A form of jellied brawn made from chopped mixed pork parts with sausage, spiced and 'collared' (pressed). Served with Oxford Brawn Sauce.
Known at least since advertisements in Oxford from 1786.
Building up an Oxford Brawn - W Heath Robinson
From an advertisement for 'International Stores' in the Exeter and Plymouth Gazette (19 June 1936)
Original Receipt from 'Warne's model cookery and housekeeping book', 1868
Oxford brawn is considered the best to purchase. The following recipes, especially the first, will be found excellent for family use.
Time, three nights: six hours to boil, three hours to get cold.
91. Pickled porkerís head; two tongues: two feet, and two extra ears: four fried sausages; some slices of boiled ox tongue; dried sage, pepper and salt, one teaspoonful of each for seasoning: three tablespoonfuls of salt to cover the head.
Cut the porkerís head in half, and soak one night: cover it with salt for one night, boil slowly six hours. Let it get cold.
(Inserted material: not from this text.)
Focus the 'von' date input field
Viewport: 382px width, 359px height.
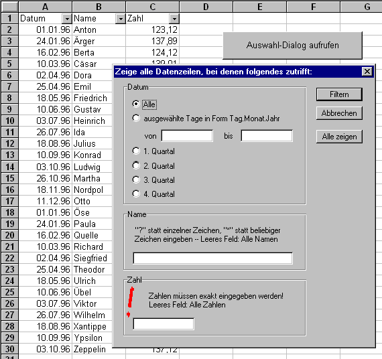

Take out the bones. Boil the two tongues, feet, and ears one hour and a half: remove the bones and gristle. Cut all the meat into small pieces: season with sage, pepper, and salt, well mixed. Cut the sausages into slices. Place slices of ox tongue, which should be of a nice red colour, in a pattern round the mould or tin: put in the meat, and press it firmly down with a weight on the top. Let it stand one night. The tongues may be put in whole, if preferred, about the middle of the mould.
Oxford Journal - Saturday 6 January 1787
During WWI Sainsbury's were advertising Oxford brawn at a, very cheap, 1s 8d lb, yet it was grand enough to be included as a luncheon dish on the SS Canberra in 1967. In 'Westward Ho!', by Charles Kingsley (1855); "Jack was in person exceedingly like a pig ... which look as if they had passed their lives, as a collar of Oxford brawn is said to do, between two tight boards."
Although Oxford Brawn is now rare in England, it appers to have a continuuing popularity in South Africa...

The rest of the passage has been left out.